Exercise instructions » Restate every record exactly, with nothing skipped.
Top of Dataset content
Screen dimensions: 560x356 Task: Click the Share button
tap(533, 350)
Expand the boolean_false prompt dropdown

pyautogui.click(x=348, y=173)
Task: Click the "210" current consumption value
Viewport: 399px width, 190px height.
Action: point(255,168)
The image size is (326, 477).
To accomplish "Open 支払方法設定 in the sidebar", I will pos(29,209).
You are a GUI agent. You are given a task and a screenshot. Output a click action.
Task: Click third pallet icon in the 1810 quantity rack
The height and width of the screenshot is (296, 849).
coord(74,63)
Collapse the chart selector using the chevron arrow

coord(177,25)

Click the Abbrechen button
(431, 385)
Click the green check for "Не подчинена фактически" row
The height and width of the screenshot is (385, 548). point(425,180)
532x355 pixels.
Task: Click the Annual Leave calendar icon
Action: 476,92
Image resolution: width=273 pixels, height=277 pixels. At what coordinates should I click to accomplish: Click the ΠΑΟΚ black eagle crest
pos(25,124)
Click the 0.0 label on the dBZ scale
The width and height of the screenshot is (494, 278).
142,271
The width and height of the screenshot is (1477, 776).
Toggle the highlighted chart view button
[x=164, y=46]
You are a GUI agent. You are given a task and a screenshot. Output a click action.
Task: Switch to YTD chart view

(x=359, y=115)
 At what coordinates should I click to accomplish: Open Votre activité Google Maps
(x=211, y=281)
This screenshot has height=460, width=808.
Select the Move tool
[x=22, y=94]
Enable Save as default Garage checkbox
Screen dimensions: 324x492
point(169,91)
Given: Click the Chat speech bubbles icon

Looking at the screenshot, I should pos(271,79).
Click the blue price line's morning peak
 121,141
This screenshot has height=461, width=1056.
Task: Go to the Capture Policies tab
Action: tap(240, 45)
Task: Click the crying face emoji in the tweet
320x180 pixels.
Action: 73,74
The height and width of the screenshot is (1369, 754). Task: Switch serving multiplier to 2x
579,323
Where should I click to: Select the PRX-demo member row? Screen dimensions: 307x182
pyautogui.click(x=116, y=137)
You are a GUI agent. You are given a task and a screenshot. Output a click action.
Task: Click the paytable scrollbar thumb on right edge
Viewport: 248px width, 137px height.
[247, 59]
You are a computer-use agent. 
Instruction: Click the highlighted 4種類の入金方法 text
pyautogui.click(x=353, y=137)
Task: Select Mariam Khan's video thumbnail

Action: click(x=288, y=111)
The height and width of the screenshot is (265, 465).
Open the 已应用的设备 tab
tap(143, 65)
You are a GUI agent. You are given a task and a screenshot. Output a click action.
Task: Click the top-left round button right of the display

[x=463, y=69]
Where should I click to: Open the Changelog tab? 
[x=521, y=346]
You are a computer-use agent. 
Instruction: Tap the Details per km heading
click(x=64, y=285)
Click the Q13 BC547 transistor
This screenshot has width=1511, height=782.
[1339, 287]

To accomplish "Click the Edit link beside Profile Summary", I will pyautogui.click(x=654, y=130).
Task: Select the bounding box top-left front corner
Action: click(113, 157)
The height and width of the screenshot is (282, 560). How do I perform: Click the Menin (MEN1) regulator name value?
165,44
Bottom of Dataset content
Reply to the task »
Screen dimensions: 560x356 Task: Click the Share button
tap(533, 350)
Expand the boolean_false prompt dropdown

pyautogui.click(x=348, y=173)
Task: Click the "210" current consumption value
Viewport: 399px width, 190px height.
Action: point(255,168)
The image size is (326, 477).
To accomplish "Open 支払方法設定 in the sidebar", I will pos(29,209).
You are a GUI agent. You are given a task and a screenshot. Output a click action.
Task: Click third pallet icon in the 1810 quantity rack
The height and width of the screenshot is (296, 849).
coord(74,63)
Collapse the chart selector using the chevron arrow

coord(177,25)

Click the Abbrechen button
(431, 385)
Click the green check for "Не подчинена фактически" row
The height and width of the screenshot is (385, 548). point(425,180)
532x355 pixels.
Task: Click the Annual Leave calendar icon
Action: 476,92
Image resolution: width=273 pixels, height=277 pixels. At what coordinates should I click to accomplish: Click the ΠΑΟΚ black eagle crest
pos(25,124)
Click the 0.0 label on the dBZ scale
The width and height of the screenshot is (494, 278).
142,271
The width and height of the screenshot is (1477, 776).
Toggle the highlighted chart view button
[x=164, y=46]
You are a GUI agent. You are given a task and a screenshot. Output a click action.
Task: Switch to YTD chart view

(x=359, y=115)
 At what coordinates should I click to accomplish: Open Votre activité Google Maps
(x=211, y=281)
This screenshot has height=460, width=808.
Select the Move tool
[x=22, y=94]
Enable Save as default Garage checkbox
Screen dimensions: 324x492
point(169,91)
Given: Click the Chat speech bubbles icon

Looking at the screenshot, I should pos(271,79).
Click the blue price line's morning peak
 121,141
This screenshot has height=461, width=1056.
Task: Go to the Capture Policies tab
Action: tap(240, 45)
Task: Click the crying face emoji in the tweet
320x180 pixels.
Action: 73,74
The height and width of the screenshot is (1369, 754). Task: Switch serving multiplier to 2x
579,323
Where should I click to: Select the PRX-demo member row? Screen dimensions: 307x182
pyautogui.click(x=116, y=137)
You are a GUI agent. You are given a task and a screenshot. Output a click action.
Task: Click the paytable scrollbar thumb on right edge
Viewport: 248px width, 137px height.
[247, 59]
You are a computer-use agent. 
Instruction: Click the highlighted 4種類の入金方法 text
pyautogui.click(x=353, y=137)
Task: Select Mariam Khan's video thumbnail

Action: click(x=288, y=111)
The height and width of the screenshot is (265, 465).
Open the 已应用的设备 tab
tap(143, 65)
You are a GUI agent. You are given a task and a screenshot. Output a click action.
Task: Click the top-left round button right of the display

[x=463, y=69]
Where should I click to: Open the Changelog tab? 
[x=521, y=346]
You are a computer-use agent. 
Instruction: Tap the Details per km heading
click(x=64, y=285)
Click the Q13 BC547 transistor
This screenshot has width=1511, height=782.
[1339, 287]

To accomplish "Click the Edit link beside Profile Summary", I will pyautogui.click(x=654, y=130).
Task: Select the bounding box top-left front corner
Action: click(113, 157)
The height and width of the screenshot is (282, 560). How do I perform: Click the Menin (MEN1) regulator name value?
165,44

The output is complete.